→ **EXERCISE TASK**: Carry on the parliamentary exchange about the Skycity convention centre deal, picking up directly after its final question.

→ **DOCUMENT**:
Metiria Turei: When the Minister told this House that Cabinet had considered “all of the risks and benefits of the social and economic impacts” of this deal, was he mistaken, or was he deliberately misleading the House?

Hon STEVEN JOYCE: Well, neither. Cabinet, as always in these situations, receives a Cabinet paper and in appropriate cases, including this one, a regulatory impact assessment, which different agencies contribute to and which is summarised by the lead agency, is then taken to Cabinet. That is what occurred in this case, as occurs in a whole range of other cases. It has to be said that the regulatory impact statements have been a heck of a lot better prepared under this Government than under previous Governments.

Metiria Turei: What other advice did the Minister choose to leave out of the regulatory impact statement, and did part of it include the advice on the intended reduction in the Television New Zealand (TVNZ) dividend as a result of the sale of land to Skycity under the convention centre deal?

→ **INFORMATION SHOWN**:
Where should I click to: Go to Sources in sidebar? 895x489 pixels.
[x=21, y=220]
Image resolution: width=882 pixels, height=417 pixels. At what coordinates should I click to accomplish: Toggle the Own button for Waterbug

→ **THE OUTPUT**:
Hon STEVEN JOYCE: Again, for the member’s benefit, if she had listened to a previous answer, she would notice that the supposition contained in the first part of that supplementary question is incorrect. In relation to the second part of the supplementary question, she is also incorrect because, in actual fact, in terms of the forgiveness of dividends, which was flagged, potentially, some time ago, that is for the opportunity for TVNZ to renovate its building next door, which I think is a fantastic outcome. It has sold some land to Skycity as part of the convention centre arrangements and it is getting an opportunity to make a much-needed renovation to its facilities.

Metiria Turei: Were Cabinet and his caucus colleagues made aware of the likely significant extra cost of this need to induce TVNZ by way of a reduced dividend expectation to move out of part of its central Auckland premises to make way for the convention centre deal before they voted for the bill?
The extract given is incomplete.